A necessidade de proporcionar maior segurança jurídica aos investidores nacionais e estrangeiros está atendida?

Gustavo –
A arbitragem não é instrumento voltado para reduzir o número de processos judiciais. É, todavia, mecanismo que aumenta a segurança jurídica e dá mais confiança aos investidores que têm interesse em empreender no Brasil. Existem pesquisas que indicam que os procedimentos arbitrais demoram, em média, 18 meses para serem concluídos. Fora isso, a jurisprudência, em especial do STJ, tem sido amplamente favorável à arbitragem, reconhecendo a validade das sentenças arbitrais. 

Com a Lei de Arbitragem e, mais recentemente, o novo CPC, ainda há possibilidade de conflitos de competência entre a arbitragem e o Judiciário?
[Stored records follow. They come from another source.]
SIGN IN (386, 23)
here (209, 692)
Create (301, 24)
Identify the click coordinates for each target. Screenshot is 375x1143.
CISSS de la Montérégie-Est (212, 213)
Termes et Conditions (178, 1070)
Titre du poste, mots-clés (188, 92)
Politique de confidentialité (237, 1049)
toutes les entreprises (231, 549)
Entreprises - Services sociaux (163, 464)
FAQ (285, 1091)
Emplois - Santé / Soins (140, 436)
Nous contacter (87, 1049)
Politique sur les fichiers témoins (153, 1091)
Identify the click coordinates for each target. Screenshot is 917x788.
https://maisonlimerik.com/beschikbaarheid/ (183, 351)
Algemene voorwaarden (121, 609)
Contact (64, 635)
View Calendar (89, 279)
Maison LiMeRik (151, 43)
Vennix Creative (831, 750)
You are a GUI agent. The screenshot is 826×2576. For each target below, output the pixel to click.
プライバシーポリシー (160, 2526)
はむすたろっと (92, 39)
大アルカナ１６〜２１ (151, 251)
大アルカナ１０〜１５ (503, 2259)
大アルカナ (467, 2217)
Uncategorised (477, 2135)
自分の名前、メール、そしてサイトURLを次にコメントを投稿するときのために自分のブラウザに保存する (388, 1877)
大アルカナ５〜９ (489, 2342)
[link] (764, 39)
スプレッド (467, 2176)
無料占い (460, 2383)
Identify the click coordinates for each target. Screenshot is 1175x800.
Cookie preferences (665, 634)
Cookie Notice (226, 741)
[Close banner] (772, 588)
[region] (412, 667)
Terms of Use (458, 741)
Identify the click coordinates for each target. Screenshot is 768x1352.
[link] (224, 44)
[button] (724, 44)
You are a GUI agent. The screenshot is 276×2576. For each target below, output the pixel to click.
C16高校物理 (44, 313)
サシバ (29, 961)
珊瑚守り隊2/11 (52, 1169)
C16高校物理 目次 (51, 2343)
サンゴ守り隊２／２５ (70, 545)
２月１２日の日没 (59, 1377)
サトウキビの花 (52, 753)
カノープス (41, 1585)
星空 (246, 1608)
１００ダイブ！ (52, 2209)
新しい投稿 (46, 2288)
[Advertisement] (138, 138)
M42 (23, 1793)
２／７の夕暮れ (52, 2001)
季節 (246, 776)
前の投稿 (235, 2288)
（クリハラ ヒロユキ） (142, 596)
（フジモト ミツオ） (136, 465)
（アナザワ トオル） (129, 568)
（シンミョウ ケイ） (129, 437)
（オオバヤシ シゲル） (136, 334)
Gustavo – É sempre possível que uma das partes venha a suscitar conflito de competência entre um tribunal arbitral e o Judiciário. A opção pela via arbitral, entretanto, tem sido reiteradamente confirmada pelas cortes, garantindo a necessária segurança jurídica para os investidores. Em geral, na linha das melhores práticas internacionais, a Justiça brasileira tem prestigiado o princípio competência-competência (segundo o qual cabe aos próprios árbitros decidir sobre sua competência, e não ao Judiciário), o que reduz, em muito, os riscos relacionados à instauração de um eventual conflito de competência. O risco maior hoje está na celebração de convenção de arbitragem para dirimir litígios em que exista controvérsia jurídica quanto ao cabimento da via arbitral, como no caso de conflitos trabalhistas. Neste caso, a tendência é a Justiça do Trabalho desconsiderar a cláusula arbitral e avocar a competência para processar e julgar o litígio.